In practice, the lenders of two foreclosures generally refused when negotiating a voting clause when negotiating a first pawnbroking/second intercreditation contract. In cases where the clause has been successfully inserted by the executive lenders, parties wishing to exclude a high-level lender`s vote in favour of the junior lender`s debt will argue that the court should follow either Aerosol Packaging or 203 North LaSalle, depending on which party makes the argument. Unfortunately, there is no Supreme Court or District Court decision on this issue to provide guidance and, although there appears to be a tendency to impose a clearly worded inter-creditor agreement, the decisions of the lower courts on access to voting rights are contradictory.
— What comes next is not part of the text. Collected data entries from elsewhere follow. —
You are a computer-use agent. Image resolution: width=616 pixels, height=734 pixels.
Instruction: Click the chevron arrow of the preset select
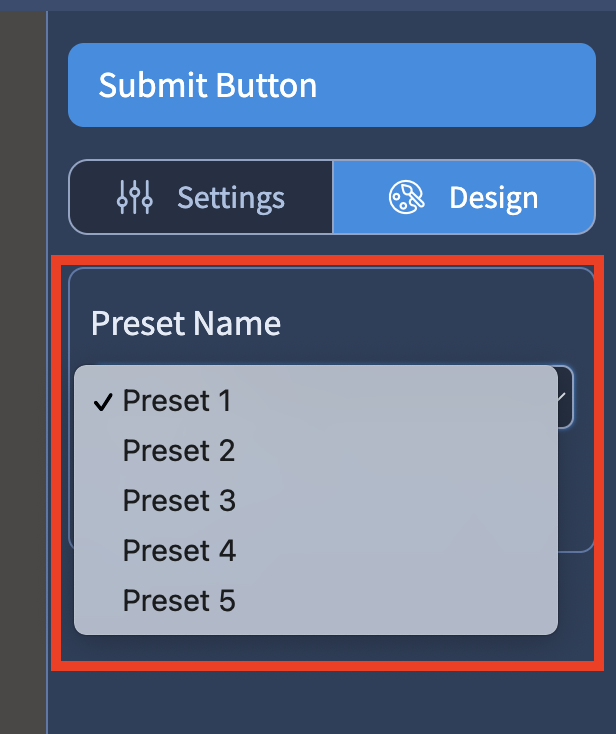[561, 397]
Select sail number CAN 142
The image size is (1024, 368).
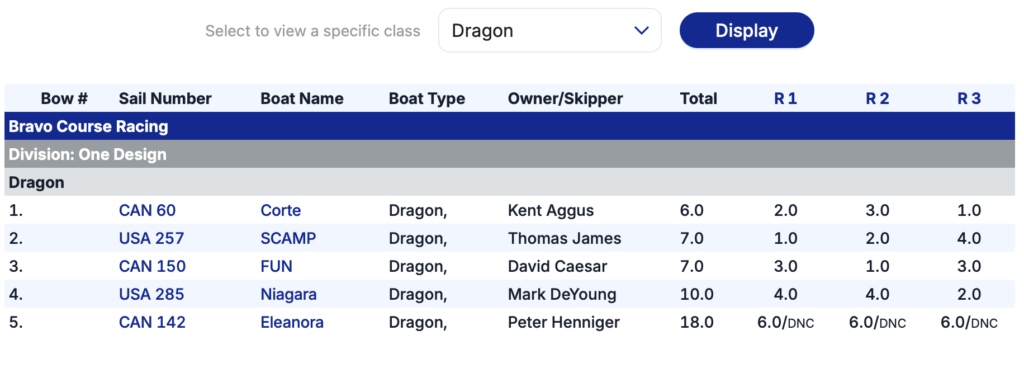[152, 323]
Waiver of assignment. There are certain situations where it is useful to waive the right to annulment. For example, leases often contain a provision that the lessor and tenant waive collection rights to the extent that the damages are covered by insurance or agree to take out insurance policies in which the insurance company waives any right of retaliation that it may have against the lessor or tenant. These are two ways to achieve the same result — namely, to ensure that the insurance company is not allowed to outsource to the lessor or tenant. Subrogation vs. Subordination and Opposability Clauses in Bankruptcy The debtor argued that a subrogation clause was not applicable in the event of bankruptcy, referring to In re 203 North LaSalle St. P`Ship, 246 B.R. 325 (Bankr).
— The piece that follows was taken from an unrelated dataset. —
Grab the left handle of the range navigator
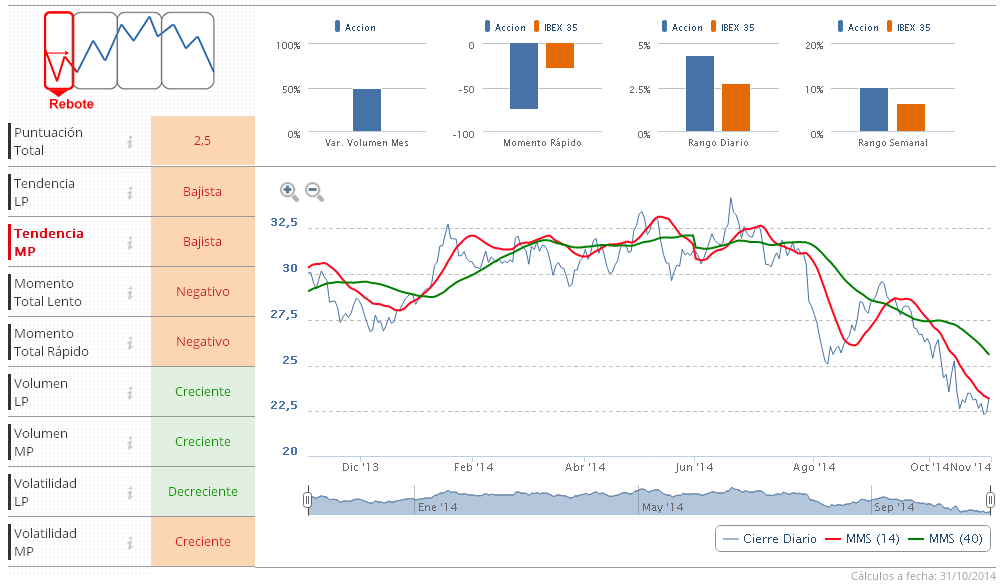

N.D. 2000) (subordination agreement with a transfer of voting rights is not applicable as opposed to public order) and In re Hart Ski Mfg. Co., 5 B.R. 734 (Bankr. D. Minn. 1980) (the subordination agreement by renouncing the right of a junior lender to seek adequate protection is not applicable. The Landgericht distinguished these cases because they were disputes concerning the applicability of “subordination clauses” and not “subrogation clauses”. According to the District Court, the political reason is in the 203 N.
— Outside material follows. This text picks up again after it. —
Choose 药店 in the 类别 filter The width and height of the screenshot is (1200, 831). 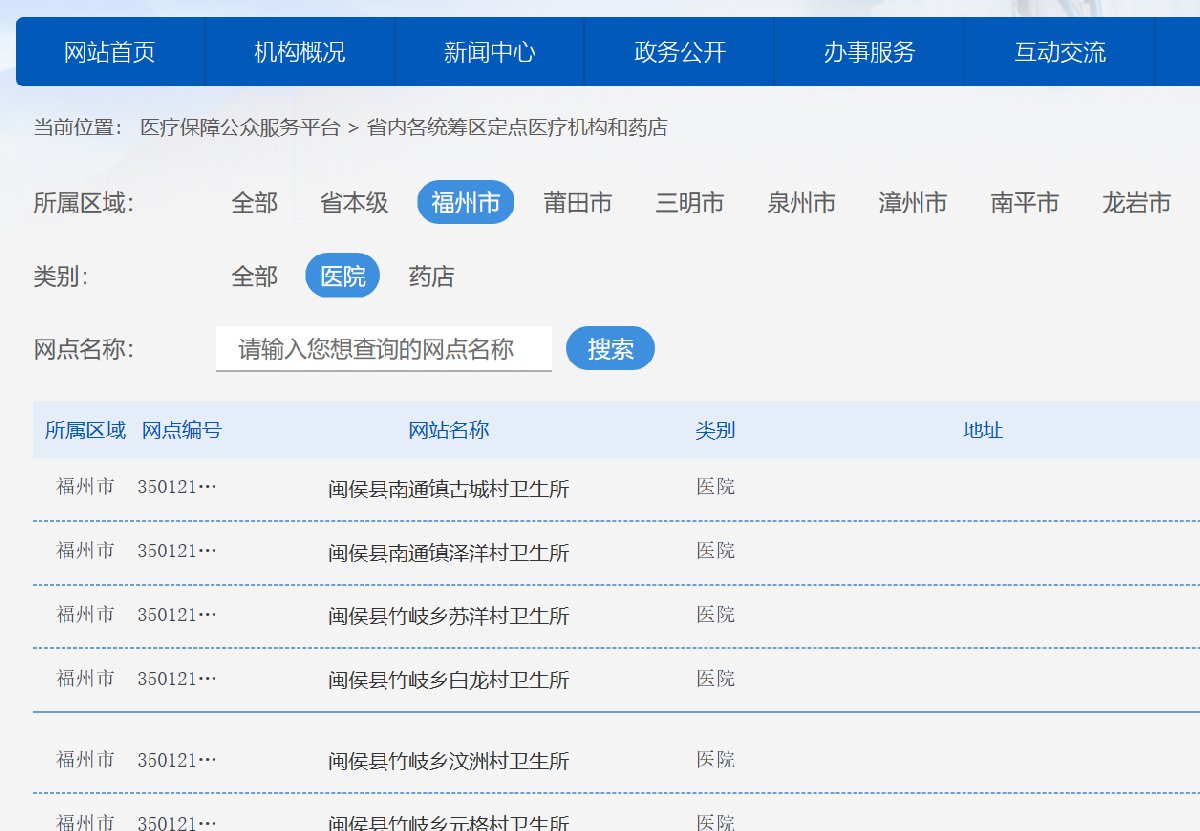(431, 276)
The LaSalle and Hart Ski cases – subordinated creditors allow their claims to be protected because “the detachment is only about the priority of payment, not the right to pay” – was simply not applicable to the Avondale case because, unlike a creditor who benefits only from the subordination and transfer of voting rights, a subcontractor “walks in the footsteps of the subcontractor” and “acquires all the rights of the subcontractor”.  The District Court also stated that a subordination agreement under Arizona law with respect to “unspopulated rights,” such as legal rights, was not applicable, but that voting rights in the event of bankruptcy could be transferred. In conclusion: Aerosol Packaging, 362 B.R.